In some applications, it is desirable to encode some or all of the transmitted information in order to prevent access to that information by unauthorized persons. However, the encoding and decoding of multiplexed communications signals has been difficult to accomplish satisfactorily. There are two commonly used techniques for providing communication security in broadcast networks. One is to encipher the messages before multiplexing at the point designated by reference numerals 1(a) in FIG. 1 and to decipher the messages after demultiplexing at the point shown by reference numeral 1(b) in FIG. 1. The disadvantage of this technique is that the information from each source must be completely enciphered prior to the multiplexing operation and, therefore, each source must have its own complete enciphering equipment. A further disadvantage is that the encryption and decryption of each channel is completely independent of all other multiplexed channels. With each channel thus exposed to isolated cryptanalysis attack, it may be necessary to utilize a rather complicated encryption scheme for each channel.

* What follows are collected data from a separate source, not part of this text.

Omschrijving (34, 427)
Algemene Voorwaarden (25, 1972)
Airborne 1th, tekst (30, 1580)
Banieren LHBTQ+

A second commonly used technique is to encipher after the multiplexing operation as shown by reference numeral 2(a) in FIG. 1 and to then decipher prior to demultiplexing as shown by reference numeral 2(b) in FIG. 1. The major disadvantage of the second technique is that the enciphering equipment must have the capability of recognizing the destination of each individual message within the common multiplexed signal and change the enciphering keys dynamically if it is desirable to use different enciphering and deciphering keys for different destinations. If a somewhat sophisticated encryption scheme is desired to maintain communication security the requirement that such a sophisticated apparatus be capable of dynamically changing enciphering keys may result in a rather costly apparatus. Also, this second technique suffers from the same disadvantage as the first technique in that the encryption and decryption of each individual message within the multiplexed signal is independent of the other messages within the signal, thus exposing each message to an isolated cryptanalysis attack.